**Kutipan Berita:**
BPK Banyak Temukan Pemborosan, DKI Pastikan tak Ada Kerugian

Syaefuloh mengatakan, temuan BPK dalam klasifikasi temuan administratif. 

Republika/Tahta Aidilla
Pemerintah Provinsi (Pemprov) DKI Jakarta memastikan tak ada kerugian keuangan daerah terkait sejumlah temuan Badan Pemeriksa Keuangan (BPK) atas Laporan Keuangan Pemerintah DKI Jakarta Tahun 2020. Sebab, Pemprov DKI mengklaim semua temuan itu bersifat administratif. (Foto: Kantor Badan Pemeriksaan Keuangan (BPK) Jakarta)

**Isi Data:**
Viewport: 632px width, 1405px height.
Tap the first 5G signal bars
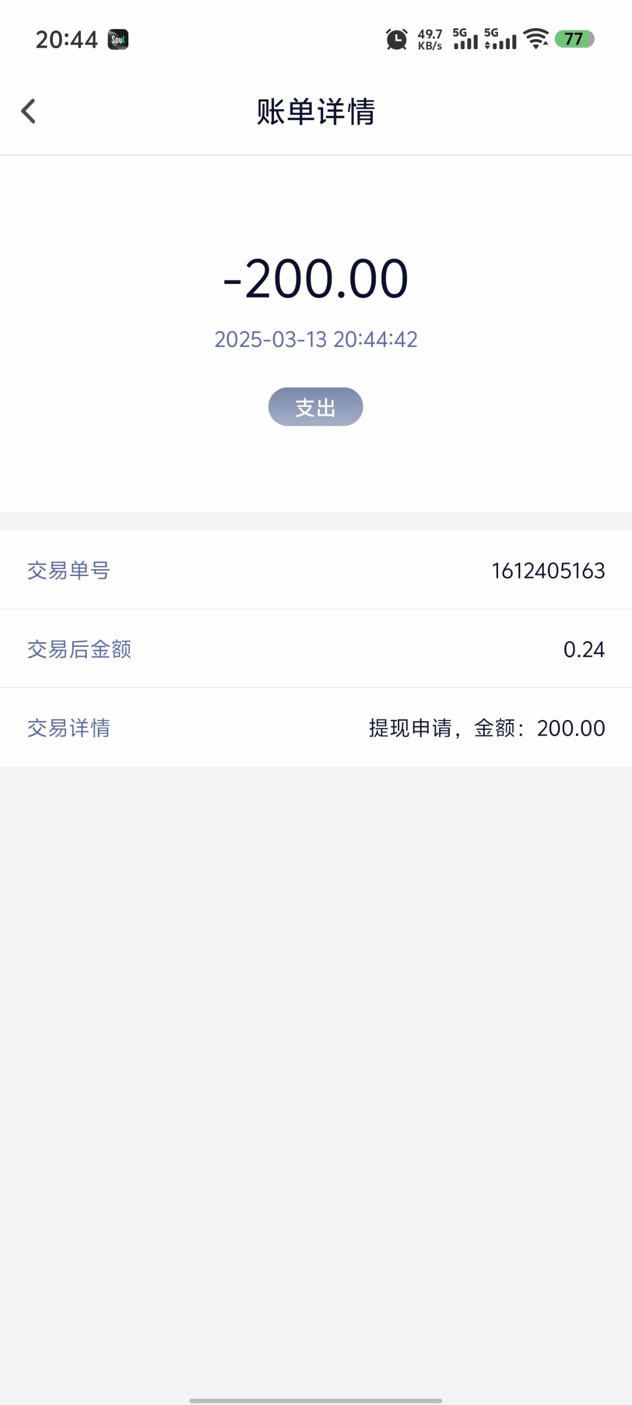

**Petunjuk Pengerjaan:**
[1] Ambil bagian berita tentang temuan BPK mulai dari "BPK Banyak Temukan" sampai dengan "Keuangan (BPK) Jakarta)", tanpa mengubah satu kata pun.
[2] Tulis kelanjutan berita tentang temuan BPK, dimulai setelah kalimat terakhirnya.
Data tersebut diambil dari sumber yang berbeda.

**Hasil yang Diharapkan:**
[1]
BPK Banyak Temukan Pemborosan, DKI Pastikan tak Ada Kerugian

Syaefuloh mengatakan, temuan BPK dalam klasifikasi temuan administratif. 

Republika/Tahta Aidilla
Pemerintah Provinsi (Pemprov) DKI Jakarta memastikan tak ada kerugian keuangan daerah terkait sejumlah temuan Badan Pemeriksa Keuangan (BPK) atas Laporan Keuangan Pemerintah DKI Jakarta Tahun 2020. Sebab, Pemprov DKI mengklaim semua temuan itu bersifat administratif. (Foto: Kantor Badan Pemeriksaan Keuangan (BPK) Jakarta)

[2]
Rep: Febryan. A   Red: Ratna Puspita

REPUBLIKA.CO.ID, JAKARTA -- Pemerintah Provinsi (Pemprov) DKI Jakarta memastikan tak ada kerugian keuangan daerah terkait sejumlah temuan Badan Pemeriksa Keuangan (BPK) atas Laporan Keuangan Pemerintah DKI Jakarta Tahun 2020. Sebab, Pemprov DKI mengklaim semua temuan itu bersifat administratif.

Baca Juga


"Rekomendasi yang disampaikan BPK kepada Pemprov DKI Jakarta adalah perbaikan administrasi untuk kedepannya dan telah dinyatakan bahwa tidak ada kerugian daerah yang ditimbulkan," kata Inspektur Provinsi DKI Jakarta Syaefuloh Hidayat dalam keterangan resminya, Ahad (8/8).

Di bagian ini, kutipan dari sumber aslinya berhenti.